7.1.26

No sentí pena, pero sí asco

 Día incierto, hora indeterminada

Hoy seguí un rastro que no quería seguir.

No porque fuera peligroso, sino porque e aire a su alrededor estaba torcido, como si alguien hubiera movido las cosas sin avisar. Era un olor conocido, pero revuelto; algo que antes me resultaba tibio, pero ahora era áspero.

Me acerqué igual, más por costumbre que por voluntad.

Y ahí lo vi: un resto de algo que alguna vez guardé con cuidado, ahora transformado en una mezcla rara. No estaba roto del todo, pero tampoco entero. Solo... distorsionado.

Lo observé un momento, intentando recordar por que me había importado tanto. Pero no encontré la emoción correcta. Solo una sensación espesa, como si me hubiera quedado atrapado en una sombra que ya no me pertenece.
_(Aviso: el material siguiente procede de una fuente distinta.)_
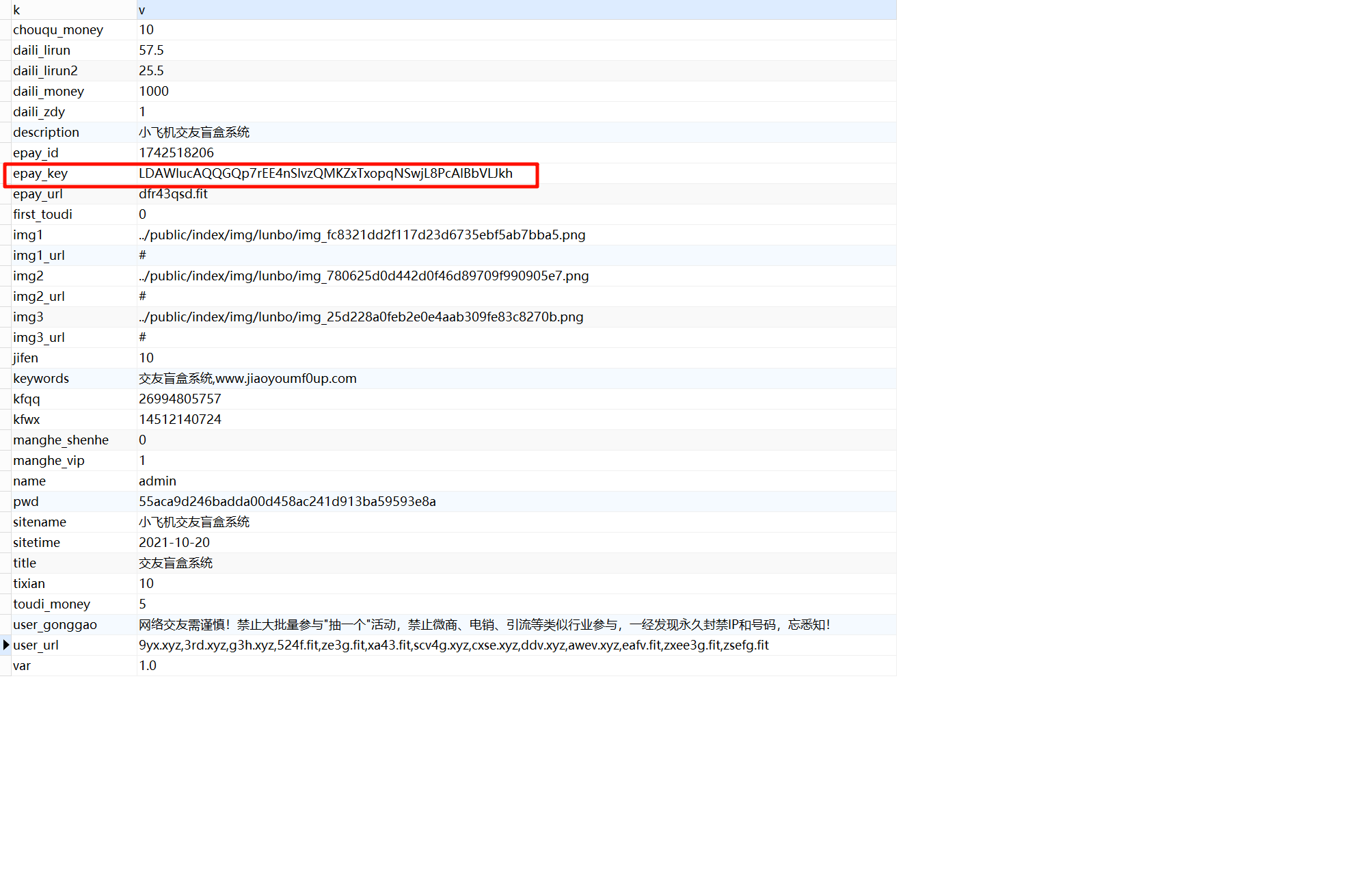The width and height of the screenshot is (1372, 882).
Task: Select the description value cell
Action: click(x=194, y=133)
No sentí pena, pero sí asco.

Un asco silencioso, sin dramatismo; de esos que se quedan en la garganta como una advertencia no tan amable. No era odio, ni tristeza. Era simplemente la certeza de que algo que antes era suave, ya no lo es. Que tocarlo de nuevo sería insistirle al mundo que siga siendo lo que ya dejó de ser.

Di un paso a atrás. El rastro continuaba, pero ya no me interesaba seguirlo.

Me alejé despacio, dejando que el viento se lo llevara. No sé si volverá a cruzarse en mi camino, pero si lo hace, espero que sea distinto... o que yo ya no tenga la tentación de acercarme.